- Sayona Mining (SYA) updates the market on its bid to acquire North American Lithium (NAL) via its partly owned Sayona Quebec subsidiary
- The bid, which has been made through NAL’s Companies’ Creditors Arrangement Act, requires approval from the Superior Court of Quebec
- The offer comprises a number of debt payments and the assumption of all liabilities relating to assumed employees at the transaction’s close
- The court has scheduled a substantive hearing of SYA’s joint motion on June 28
- Sayona Mining shares are down by 12.3 per cent to 5.7 cents at 12:28 pm AEST
Sayona Mining (SYA) has updated the market on its bid to acquire North American Lithium (NAL) via Sayona Quebec, as part of NAL’s Companies’ Creditors Arrangement Act (CCAA).
Based in Canada, Sayona Quebec is a jointly held subsidiary of SYA and fellow ASX-lister Piedmont Lithium (PLL), which hold 75 and 25 per cent of the company respectively.

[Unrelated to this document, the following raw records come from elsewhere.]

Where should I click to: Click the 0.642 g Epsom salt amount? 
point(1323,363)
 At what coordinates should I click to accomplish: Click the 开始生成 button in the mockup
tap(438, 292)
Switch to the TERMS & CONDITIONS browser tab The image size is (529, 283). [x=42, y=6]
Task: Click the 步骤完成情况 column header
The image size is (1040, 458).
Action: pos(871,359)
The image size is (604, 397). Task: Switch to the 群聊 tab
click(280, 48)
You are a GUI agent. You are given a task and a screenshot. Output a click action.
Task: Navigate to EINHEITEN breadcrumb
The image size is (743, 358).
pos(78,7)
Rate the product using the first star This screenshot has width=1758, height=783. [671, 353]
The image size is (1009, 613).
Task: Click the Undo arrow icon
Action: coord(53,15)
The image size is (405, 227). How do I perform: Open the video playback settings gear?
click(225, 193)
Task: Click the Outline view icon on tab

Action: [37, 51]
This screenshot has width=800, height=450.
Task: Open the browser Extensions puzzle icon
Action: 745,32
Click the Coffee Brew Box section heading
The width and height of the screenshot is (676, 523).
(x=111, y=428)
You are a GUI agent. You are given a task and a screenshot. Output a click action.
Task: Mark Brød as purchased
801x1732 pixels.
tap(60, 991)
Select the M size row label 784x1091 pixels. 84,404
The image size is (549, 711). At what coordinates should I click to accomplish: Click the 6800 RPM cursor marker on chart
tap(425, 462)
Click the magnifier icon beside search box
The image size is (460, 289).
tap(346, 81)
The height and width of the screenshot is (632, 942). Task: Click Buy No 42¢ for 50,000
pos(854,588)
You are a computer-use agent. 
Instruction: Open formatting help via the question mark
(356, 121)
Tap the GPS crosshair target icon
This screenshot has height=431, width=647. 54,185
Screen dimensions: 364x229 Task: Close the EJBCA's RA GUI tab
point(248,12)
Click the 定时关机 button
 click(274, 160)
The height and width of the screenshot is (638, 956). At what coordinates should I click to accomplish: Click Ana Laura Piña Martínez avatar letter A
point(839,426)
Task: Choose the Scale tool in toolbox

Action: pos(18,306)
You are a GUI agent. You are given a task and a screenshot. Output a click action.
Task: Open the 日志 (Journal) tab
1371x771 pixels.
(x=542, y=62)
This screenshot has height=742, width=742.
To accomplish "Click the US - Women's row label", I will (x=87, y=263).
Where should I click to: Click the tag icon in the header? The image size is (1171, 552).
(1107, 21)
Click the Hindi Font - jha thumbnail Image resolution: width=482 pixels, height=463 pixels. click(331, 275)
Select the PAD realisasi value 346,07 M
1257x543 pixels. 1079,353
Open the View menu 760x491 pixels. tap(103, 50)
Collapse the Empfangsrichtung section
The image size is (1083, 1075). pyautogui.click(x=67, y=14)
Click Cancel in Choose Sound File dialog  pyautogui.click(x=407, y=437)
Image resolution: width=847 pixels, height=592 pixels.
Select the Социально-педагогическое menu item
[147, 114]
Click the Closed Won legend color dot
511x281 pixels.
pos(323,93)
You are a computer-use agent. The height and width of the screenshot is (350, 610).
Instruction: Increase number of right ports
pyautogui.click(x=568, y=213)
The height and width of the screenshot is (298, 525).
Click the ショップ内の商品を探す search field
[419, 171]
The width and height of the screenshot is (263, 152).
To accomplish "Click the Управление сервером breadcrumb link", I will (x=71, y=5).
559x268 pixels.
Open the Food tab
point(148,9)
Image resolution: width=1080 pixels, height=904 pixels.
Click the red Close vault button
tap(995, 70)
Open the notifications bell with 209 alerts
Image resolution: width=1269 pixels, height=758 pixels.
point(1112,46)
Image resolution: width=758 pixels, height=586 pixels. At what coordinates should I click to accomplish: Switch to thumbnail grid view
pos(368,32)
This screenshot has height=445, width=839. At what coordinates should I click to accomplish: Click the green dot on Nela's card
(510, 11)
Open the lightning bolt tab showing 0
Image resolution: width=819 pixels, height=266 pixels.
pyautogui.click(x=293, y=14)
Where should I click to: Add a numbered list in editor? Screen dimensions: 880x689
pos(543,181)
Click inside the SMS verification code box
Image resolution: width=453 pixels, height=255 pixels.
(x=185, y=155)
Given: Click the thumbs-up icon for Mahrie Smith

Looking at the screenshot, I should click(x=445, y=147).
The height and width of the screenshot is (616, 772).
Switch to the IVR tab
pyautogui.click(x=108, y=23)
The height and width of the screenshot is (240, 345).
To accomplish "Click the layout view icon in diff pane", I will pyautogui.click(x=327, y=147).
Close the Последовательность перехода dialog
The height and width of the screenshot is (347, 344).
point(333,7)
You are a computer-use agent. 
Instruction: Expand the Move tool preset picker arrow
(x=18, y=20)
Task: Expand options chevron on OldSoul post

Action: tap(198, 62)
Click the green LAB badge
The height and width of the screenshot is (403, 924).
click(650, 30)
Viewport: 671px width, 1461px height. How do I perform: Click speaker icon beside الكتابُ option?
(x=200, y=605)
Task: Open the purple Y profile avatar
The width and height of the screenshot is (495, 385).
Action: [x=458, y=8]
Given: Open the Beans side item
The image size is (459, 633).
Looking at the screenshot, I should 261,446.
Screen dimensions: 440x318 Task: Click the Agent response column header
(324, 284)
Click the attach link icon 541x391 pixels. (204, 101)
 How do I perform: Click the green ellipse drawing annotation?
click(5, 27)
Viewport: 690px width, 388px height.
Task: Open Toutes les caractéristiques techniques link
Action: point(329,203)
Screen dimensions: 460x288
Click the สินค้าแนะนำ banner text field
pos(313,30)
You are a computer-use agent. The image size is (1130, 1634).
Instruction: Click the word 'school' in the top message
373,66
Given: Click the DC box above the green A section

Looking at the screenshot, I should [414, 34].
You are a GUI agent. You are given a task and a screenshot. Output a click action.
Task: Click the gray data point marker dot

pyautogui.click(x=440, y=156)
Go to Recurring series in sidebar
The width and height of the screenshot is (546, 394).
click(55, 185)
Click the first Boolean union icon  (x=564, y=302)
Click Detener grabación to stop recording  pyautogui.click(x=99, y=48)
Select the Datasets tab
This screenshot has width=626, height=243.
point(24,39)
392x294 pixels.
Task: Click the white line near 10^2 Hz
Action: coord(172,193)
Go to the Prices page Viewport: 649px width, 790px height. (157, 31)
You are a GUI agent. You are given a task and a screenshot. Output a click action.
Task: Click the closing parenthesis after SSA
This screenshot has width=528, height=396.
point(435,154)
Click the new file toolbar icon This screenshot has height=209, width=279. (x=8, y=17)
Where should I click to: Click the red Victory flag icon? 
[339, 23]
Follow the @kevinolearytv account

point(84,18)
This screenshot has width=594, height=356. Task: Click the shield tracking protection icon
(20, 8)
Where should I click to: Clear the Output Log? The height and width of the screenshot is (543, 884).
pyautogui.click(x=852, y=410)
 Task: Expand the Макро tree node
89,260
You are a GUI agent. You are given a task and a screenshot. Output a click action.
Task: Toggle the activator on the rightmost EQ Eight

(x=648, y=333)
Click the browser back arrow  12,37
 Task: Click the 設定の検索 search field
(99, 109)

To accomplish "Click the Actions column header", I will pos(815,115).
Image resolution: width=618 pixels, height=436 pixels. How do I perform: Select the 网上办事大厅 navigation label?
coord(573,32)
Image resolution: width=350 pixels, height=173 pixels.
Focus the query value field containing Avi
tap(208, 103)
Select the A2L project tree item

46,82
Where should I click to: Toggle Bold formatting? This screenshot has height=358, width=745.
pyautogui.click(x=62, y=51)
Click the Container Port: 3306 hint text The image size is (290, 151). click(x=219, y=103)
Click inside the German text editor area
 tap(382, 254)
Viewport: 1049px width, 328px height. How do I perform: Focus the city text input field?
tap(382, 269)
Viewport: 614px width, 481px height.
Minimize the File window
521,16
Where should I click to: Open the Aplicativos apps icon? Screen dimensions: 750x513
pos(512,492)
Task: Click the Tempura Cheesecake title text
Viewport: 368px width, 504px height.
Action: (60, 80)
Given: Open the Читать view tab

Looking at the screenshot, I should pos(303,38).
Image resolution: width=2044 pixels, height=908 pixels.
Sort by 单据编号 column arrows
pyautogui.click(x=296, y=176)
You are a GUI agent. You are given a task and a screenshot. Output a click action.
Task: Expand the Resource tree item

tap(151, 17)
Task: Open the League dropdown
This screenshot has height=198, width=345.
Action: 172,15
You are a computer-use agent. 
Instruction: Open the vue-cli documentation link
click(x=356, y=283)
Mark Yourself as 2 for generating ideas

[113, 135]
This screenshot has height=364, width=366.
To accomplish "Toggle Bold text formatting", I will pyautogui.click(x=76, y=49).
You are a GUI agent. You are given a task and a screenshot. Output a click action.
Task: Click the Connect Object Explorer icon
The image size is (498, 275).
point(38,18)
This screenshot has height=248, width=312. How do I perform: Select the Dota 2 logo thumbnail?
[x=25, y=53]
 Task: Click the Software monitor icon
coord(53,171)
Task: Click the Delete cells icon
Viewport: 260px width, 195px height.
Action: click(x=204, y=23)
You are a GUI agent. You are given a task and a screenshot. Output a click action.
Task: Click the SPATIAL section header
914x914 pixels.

On June 11, both NAL and the court-appointed CCAA monitor filed a joint motion with the Superior Court of Quebec seeking approval of the acquisition.
A preliminary hearing of the motion has since been held, at which the court scheduled a substantive hearing of the joint motion for June 28.
Notably, this motion is also being contested by an alternative bidder for, and unsecured creditor of, North American Lithium.
While the sale to SYA ultimately cannot go ahead without the court’s approval, the transaction is further subject to all necessary approvals under the ASX listing rules, clearances required under Canada’s Competition Act and Investment Canada Act, and other closing conditions.
If approved by the court, SYA said the contemplated acquisition would be achieved through a reverse vesting order transaction, which would entail the implementation of a pre-closing reorganisation of NAL.
To this end, Sayona Quebec’s offer entails several components, including the assignment and assumption of the senior C$48.9 million (A$52.5 million) and subordinated C$63 million (A$67.6 million) secured debts of Investissement Quebec (IQ).
Further, the offer comprises the repayment of IQ’s interim financing facility in favour of North American Lithium, to the value of more than C$10.9 million (A$11.7 million).
In addition to these inclusions, and numerous other payments, the offer would see SYA assume all liabilities relating to assumed employees at the transaction’s close.
Sayona Mining’s managing director Brett Lynch said of the company’s process of acquiring NAL: “We remain confident of progressing this through to successful completion and delivering the benefits of our bid for all stakeholders.”
The company will provide a further update to the market following the court’s decision on the joint motion.
On Tuesday, Sayona Mining shares were trading down by 12.3 per cent to 5.7 cents at 12:28 pm AEST.